Records Say the Darnedest Things
We depend upon records to reveal the “truth” about our pasts.
Yet sometimes records have anomalies.
Some are amusing or humorous.
Some are interesting or weird.
Some are peculiar or suspicious.
Some are infuriating, even downright laughable.
Yes, “Records Say the Darnedest Things.”
As we try to understand older records, it is important to remember that the meanings of words shift over time. If your ancestor’s occupation was “quarrel-picker,” you might mistakenly conclude that he was a fighter. Obviously, a “quarrel-picker” is someone who picks quarrels.1
But “quarrel” is a homonym. It can also refer to a quadrilateral shaped object. At one point in history a a square or diamond shaped piece of glass was called a quarrel. Your quarrel picking ancestor was nothing but a harmless glazier.2
Well, I suppose your ancestor was harmless… unless he was a shard wielding, quarrel-picking quarrel picker…

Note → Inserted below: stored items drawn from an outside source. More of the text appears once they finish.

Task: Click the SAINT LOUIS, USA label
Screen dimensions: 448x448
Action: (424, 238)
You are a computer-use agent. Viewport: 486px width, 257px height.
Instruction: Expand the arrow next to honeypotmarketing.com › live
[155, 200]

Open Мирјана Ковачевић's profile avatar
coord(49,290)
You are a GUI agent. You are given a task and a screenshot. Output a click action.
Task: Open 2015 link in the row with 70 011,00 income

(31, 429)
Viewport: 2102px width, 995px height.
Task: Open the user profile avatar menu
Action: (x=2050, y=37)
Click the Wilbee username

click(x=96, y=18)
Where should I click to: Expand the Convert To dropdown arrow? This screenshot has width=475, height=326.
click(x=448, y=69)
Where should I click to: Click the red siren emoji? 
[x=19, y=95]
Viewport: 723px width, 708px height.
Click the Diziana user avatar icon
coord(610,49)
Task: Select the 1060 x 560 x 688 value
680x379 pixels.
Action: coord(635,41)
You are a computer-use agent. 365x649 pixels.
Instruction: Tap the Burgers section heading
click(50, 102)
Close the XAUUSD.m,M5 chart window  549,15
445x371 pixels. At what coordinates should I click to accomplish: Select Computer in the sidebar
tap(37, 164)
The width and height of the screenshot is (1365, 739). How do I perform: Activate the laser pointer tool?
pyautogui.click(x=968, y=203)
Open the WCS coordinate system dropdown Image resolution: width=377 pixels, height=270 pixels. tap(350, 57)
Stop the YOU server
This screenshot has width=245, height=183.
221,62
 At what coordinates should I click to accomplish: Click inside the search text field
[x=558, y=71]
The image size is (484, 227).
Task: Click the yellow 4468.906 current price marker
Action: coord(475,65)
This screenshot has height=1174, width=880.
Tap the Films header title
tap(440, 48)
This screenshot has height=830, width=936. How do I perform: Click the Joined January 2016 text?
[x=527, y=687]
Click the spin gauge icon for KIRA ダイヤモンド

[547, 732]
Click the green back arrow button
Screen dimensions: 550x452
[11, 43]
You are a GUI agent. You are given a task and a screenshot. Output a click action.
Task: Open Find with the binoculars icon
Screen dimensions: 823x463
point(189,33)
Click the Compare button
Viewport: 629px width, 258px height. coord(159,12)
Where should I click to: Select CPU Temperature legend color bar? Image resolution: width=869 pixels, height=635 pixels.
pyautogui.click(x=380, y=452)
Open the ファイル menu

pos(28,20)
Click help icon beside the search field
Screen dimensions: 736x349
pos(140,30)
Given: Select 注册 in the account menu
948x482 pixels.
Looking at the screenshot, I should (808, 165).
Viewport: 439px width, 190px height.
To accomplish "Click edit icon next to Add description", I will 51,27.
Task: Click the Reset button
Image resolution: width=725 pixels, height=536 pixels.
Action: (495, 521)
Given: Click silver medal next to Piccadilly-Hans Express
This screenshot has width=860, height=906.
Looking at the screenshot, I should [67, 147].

Yes, records say the darnedest things.
1. Abel Boyer, The Royal Dictionary Abridged in Two Parts (London: 1728), s.v. “pick;” images online, Google Books (http://books.google.com : accessed 6 June 2011), id=4ChFAAAAcAAJ.
2. “Diogenes Robb’d of His Tub: or, the World Despis’d,” State Tracts: Containing Many Observations and Reflections, ed. Joseph Browne and William Oldisworth (London: 1715), 90; images online, Google Books (http://books.google.com : accessed 6 June 2011), id=BkFWAAAAYAAJ. This tract was perhaps from the periodical Growler, or Diogenes Robbed of his Tub, published 1 February 1710/11, perhaps by Abel Boyer.
Jeffrey Kacirk’s Forgotten English daily calendar provided this example.